What stands in counter distinction to “going in G-d’s laws? “And it will be, if you will not listen to Me, and you will not perform all of these commandments. And you will despise My laws, and be disgusted by my judgements – not doing all of My commandments, annulling My covenant (Leviticus 26:14-15). Again we turn to Rashi who explains that this verse delineates seven sinful acts, one leading to the next. 1. “If you will not listen to Me,” means not learning. 2. “And you will not perform etc.” means not actively doing the commandments. 3. “And you will despise My laws” means despising others who do perform commandments. 4. “and you’ll be disgusted by My judgements,” means hating the Torah sages. 5. “not to do,” means preventing others from performing commandments. 6. “all of my commandments” means claiming that G-d never commanded us to perform the commandments. 7. “annulling My covenant” means denying the existence of G-d.
The progression upward toward blessing begins with diligent Torah study, and the downward slide begins with improper study , or complete lack of study. It all hinges on that point. Subsequently the Torah enumerates what happens G-d forbid, when we begin the downward slide. It is not intended as a punishment, just as rain in its proper time is not a reward. It is simply a natural consequence of maintaining the laws. When mankind keeps the order which is dictated by G-d, the creation is thus positively affected. If not, then the opposite occurs.
Nowadays most Jews know very little about the Torah and what it requires of us. So many Jews in the Western world are raised with very little Jewish knowledge, and most are not orientated to appreciate the beauty of dedication to a Torah life. Most are not exposed to people who do dedicate themselves to such a lifestyle. For them, the above seven sins don’t apply directly. Even so, the following analogy may apply.

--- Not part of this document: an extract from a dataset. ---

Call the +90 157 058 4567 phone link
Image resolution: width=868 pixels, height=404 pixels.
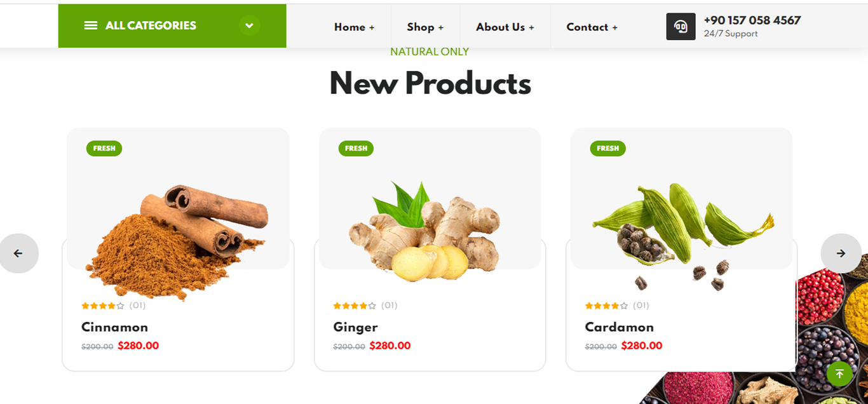[x=752, y=20]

I personally know an older man who is going blind. His doctor told him that if he had regularly eaten even small amounts of certain vegetables his blindness would have be avoided. The analogy is obvious. If there is something we need to be doing, we want to know. If this Torah is really something we should be learning and observing, we want to know, and as soon as possible. Let’s be like textile buyers. Let’s examine the (Torah) material, and see if it is indeed worth the price. Let’s subject it to our scrutiny. Let’s talk to people who wear these materials, and see how well it wears, and lasts. Perhaps it is a commodity worth buying.
*Torah refers briefly to the Five Books of Moses and commentaries, the Subsequent scriptures of the Old Testament, the (now written) Oral law consisting of the Mishnah and Talmud and its commentaries, The legal works based on the Talmud, and moral and ethical works based on Scriptural and Rabbinical origin.